The 62-page "American National Standard - Occupational Health and Safety Management Systems" (ANSI Z10), the closest the U.S. may ever get to a workplace safety program rule (although voluntary) and a possible precursor to a global ISO safety and health program standard, is now available for public review.

Work on the standard began in 1999 by a committee of experts, virtually a “who's who” in safety and health from industry, labor, professional societies, business trade associations and other groups.

Their final product is patterned after the management system principles of ISO 9000 (quality) and 14000 (environmental) standards.

Standards-writers say that compliance with ANSI Z10 requirements can minimize workplace risks and reduce the cost of job-related injuries, illnesses and fatalities.

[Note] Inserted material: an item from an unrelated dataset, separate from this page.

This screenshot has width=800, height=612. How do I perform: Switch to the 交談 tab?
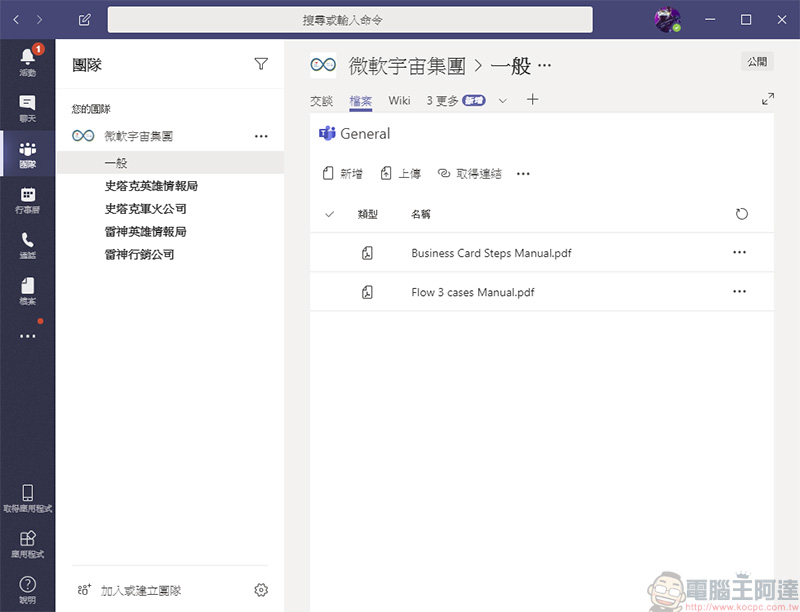pos(321,100)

Flexible, performance-based requirements cover:

  • Management leadership
  • Employee participation
  • Program planning, reviews and assessments
  • Hierarchy of protective controls
  • Management of change
  • Purchasing
  • Contractors
  • Emergency preparedness
  • Education, training and awareness
  • Communication
  • Document and record control
  • Monitoring and measurement
  • Incident investigation
  • Audits
  • Corrective actions
  • Management review and follow-up

To meet the standard's requirements, businesses of all sizes are free to devise their own procedures or systems for each of these areas, as long as the steps can be documented and audited.